▶ _Text excerpt_
"""

By Heather Haddon
High freight, fuel and labor costs are forcing food distributors to streamline their businesses.
US Foods Holding Corp., Performance Foods Group Co., SpartanNash Co. and Sysco Co. all reported rising costs in their latest quarterly earnings. Operating expenses rose 6% at Sysco, the world's largest food distributor, and 2% at US Foods.
Industry executives expect the trend to continue as record-low unemployment forces them to boost wages for drivers, pay more in overtime, and offer six-figure signing bonuses. Higher oil and freight prices have also pushed up transportation costs this year.
Food distributors, the intermediaries between packaged-food makers and farmers on one side and restaurants and grocers on the other, are especially sensitive to cost pressures. Their operations are less automated than those of some other businesses, increasing their exposure to the worker shortages and rising wages that come with a tight labor market. Surging demand is also pushing up the cost of for-hire transportation.

"""

▶ _What to work on_
1. In the food distributor article, rewrite the passage starting with "US Foods Holding" and going on through "costs this year.", swapping "drivers" for "warehouse workers".
2. Answer these questions from the food distributor article.
(a) By what percentage did operating expenses rise at Sysco?
(b) What has pushed up transportation costs this year?
(c) Between which groups do food distributors act as intermediaries?
3. Write what comes next in the food distributor article, picking up after its final sentence.

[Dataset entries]
"""

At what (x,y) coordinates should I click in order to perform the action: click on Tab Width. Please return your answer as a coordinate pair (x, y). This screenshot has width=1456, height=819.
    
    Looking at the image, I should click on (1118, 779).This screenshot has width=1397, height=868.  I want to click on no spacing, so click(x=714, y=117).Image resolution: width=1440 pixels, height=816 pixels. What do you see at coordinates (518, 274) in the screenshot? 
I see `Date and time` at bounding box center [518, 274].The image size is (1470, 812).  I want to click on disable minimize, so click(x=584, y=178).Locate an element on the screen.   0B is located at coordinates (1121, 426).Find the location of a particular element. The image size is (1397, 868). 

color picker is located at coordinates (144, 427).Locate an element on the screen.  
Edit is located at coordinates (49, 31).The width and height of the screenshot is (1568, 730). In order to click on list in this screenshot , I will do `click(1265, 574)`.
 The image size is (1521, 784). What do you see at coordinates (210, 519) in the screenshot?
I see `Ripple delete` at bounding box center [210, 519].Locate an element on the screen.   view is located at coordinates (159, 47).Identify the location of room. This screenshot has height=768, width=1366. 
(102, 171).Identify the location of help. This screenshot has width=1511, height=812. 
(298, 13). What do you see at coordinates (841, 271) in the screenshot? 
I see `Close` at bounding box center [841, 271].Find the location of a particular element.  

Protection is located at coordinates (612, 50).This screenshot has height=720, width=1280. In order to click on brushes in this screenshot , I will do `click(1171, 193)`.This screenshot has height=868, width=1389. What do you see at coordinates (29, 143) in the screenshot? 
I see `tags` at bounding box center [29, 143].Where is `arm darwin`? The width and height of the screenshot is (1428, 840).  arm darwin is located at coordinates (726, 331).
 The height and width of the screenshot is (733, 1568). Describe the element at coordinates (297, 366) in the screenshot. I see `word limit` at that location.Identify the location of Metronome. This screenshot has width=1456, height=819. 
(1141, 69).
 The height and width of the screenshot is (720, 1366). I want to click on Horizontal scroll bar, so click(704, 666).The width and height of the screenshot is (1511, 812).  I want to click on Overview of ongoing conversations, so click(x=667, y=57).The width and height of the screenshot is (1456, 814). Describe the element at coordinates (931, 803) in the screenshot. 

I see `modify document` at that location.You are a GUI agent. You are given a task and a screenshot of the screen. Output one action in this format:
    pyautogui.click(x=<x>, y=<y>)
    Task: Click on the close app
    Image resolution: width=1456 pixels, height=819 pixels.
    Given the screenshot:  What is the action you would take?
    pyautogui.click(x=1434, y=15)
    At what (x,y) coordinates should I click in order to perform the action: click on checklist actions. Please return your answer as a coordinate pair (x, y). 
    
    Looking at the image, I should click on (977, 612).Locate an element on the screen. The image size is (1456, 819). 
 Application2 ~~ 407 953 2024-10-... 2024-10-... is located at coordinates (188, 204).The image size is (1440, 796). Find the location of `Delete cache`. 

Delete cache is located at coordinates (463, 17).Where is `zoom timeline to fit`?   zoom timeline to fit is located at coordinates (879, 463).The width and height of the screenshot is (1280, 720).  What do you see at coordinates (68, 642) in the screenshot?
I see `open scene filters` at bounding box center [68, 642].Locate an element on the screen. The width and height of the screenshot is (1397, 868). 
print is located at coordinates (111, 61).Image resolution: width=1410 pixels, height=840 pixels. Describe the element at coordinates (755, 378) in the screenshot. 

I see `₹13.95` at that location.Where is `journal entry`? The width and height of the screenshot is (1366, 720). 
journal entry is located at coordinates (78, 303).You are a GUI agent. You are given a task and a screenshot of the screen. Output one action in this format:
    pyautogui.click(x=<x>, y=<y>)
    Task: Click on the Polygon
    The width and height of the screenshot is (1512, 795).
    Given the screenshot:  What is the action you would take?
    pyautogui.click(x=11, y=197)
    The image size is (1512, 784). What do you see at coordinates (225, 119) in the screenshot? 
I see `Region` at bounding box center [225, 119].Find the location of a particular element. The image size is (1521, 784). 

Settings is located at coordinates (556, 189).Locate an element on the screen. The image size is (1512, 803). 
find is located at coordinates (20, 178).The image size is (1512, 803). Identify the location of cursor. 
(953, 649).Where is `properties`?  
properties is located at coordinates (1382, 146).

"""

▶ _Answers by item_
1.
US Foods Holding Corp., Performance Foods Group Co., SpartanNash Co. and Sysco Co. all reported rising costs in their latest quarterly earnings. Operating expenses rose 6% at Sysco, the world's largest food distributor, and 2% at US Foods.
Industry executives expect the trend to continue as record-low unemployment forces them to boost wages for warehouse workers, pay more in overtime, and offer six-figure signing bonuses. Higher oil and freight prices have also pushed up transportation costs this year.

2.
(a) 6%
(b) Higher oil and freight prices
(c) Packaged-food makers and farmers on one side, and restaurants and grocers on the other

3.
To adapt to rising logistics and shipping expenses, distributors say they are shifting some deliveries to smaller trucks that don't need full rig loads. They are also trying to pack trucks more efficiently and break down delivery routes to make them shorter. Some distributors are also turning to online brokers, like the Freight unit of Uber Technologies Inc., that use technology to match cargo with available trucks, a process some say is faster and more efficient.
"Those that resisted technology are starting to get on board," said Avery Vise, vice president of trucking for the FTR Transportation Intelligence research firm.
Sysco, US Foods, Performance Foods and SpartanNash declined to elaborate further on how much the additional operational expenses would cost their companies.
Distributors are facing fierce competition from e-commerce companies for the truck drivers and warehouse workers who make up three-quarters of their workforce, according to the International Foodservice Distributors Association. The driver population is aging, and some are leaving for other work in fields that offer higher pay or more time at home, such as energy or construction.
The nationwide need for truck drivers to meet demand grew to 285,000 this year, the biggest deficit ever recorded, according to FTR. Freight rates have surged as a result, including on refrigerated trucks that distributors use to deliver perishable foods. FTR projects refrigerated rates will be up more than 11% this year.
Distributors are having to pay more to attract and retain employees. US Foods, for example, has started paying up to several dollars more per hour for hundreds of entry-level drivers and warehouse workers in its tightest labor markets, Chief Financial Officer Dirk Locascio said in a recent interview.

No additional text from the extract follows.